Provided records section start

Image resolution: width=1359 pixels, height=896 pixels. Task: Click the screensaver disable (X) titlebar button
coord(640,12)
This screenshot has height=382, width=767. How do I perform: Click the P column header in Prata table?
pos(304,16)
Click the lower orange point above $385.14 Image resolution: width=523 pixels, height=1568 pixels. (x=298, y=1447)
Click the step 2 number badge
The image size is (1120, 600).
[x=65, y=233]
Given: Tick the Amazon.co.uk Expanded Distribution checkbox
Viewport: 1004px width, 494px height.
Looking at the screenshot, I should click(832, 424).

Provided records section end
Provided records section start

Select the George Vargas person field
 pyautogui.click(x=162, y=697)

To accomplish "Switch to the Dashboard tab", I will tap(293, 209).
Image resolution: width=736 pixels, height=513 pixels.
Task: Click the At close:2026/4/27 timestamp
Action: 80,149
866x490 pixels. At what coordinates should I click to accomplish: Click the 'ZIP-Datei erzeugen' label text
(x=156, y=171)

Provided records section end

• _Work instructions_
Write down again, exactly as given, only the lines above that fall from the line with "This screenshot has" to the line with "Given: Tick the", inclusive.

• _The answer_
This screenshot has height=382, width=767. How do I perform: Click the P column header in Prata table?
pos(304,16)
Click the lower orange point above $385.14 Image resolution: width=523 pixels, height=1568 pixels. (x=298, y=1447)
Click the step 2 number badge
The image size is (1120, 600).
[x=65, y=233]
Given: Tick the Amazon.co.uk Expanded Distribution checkbox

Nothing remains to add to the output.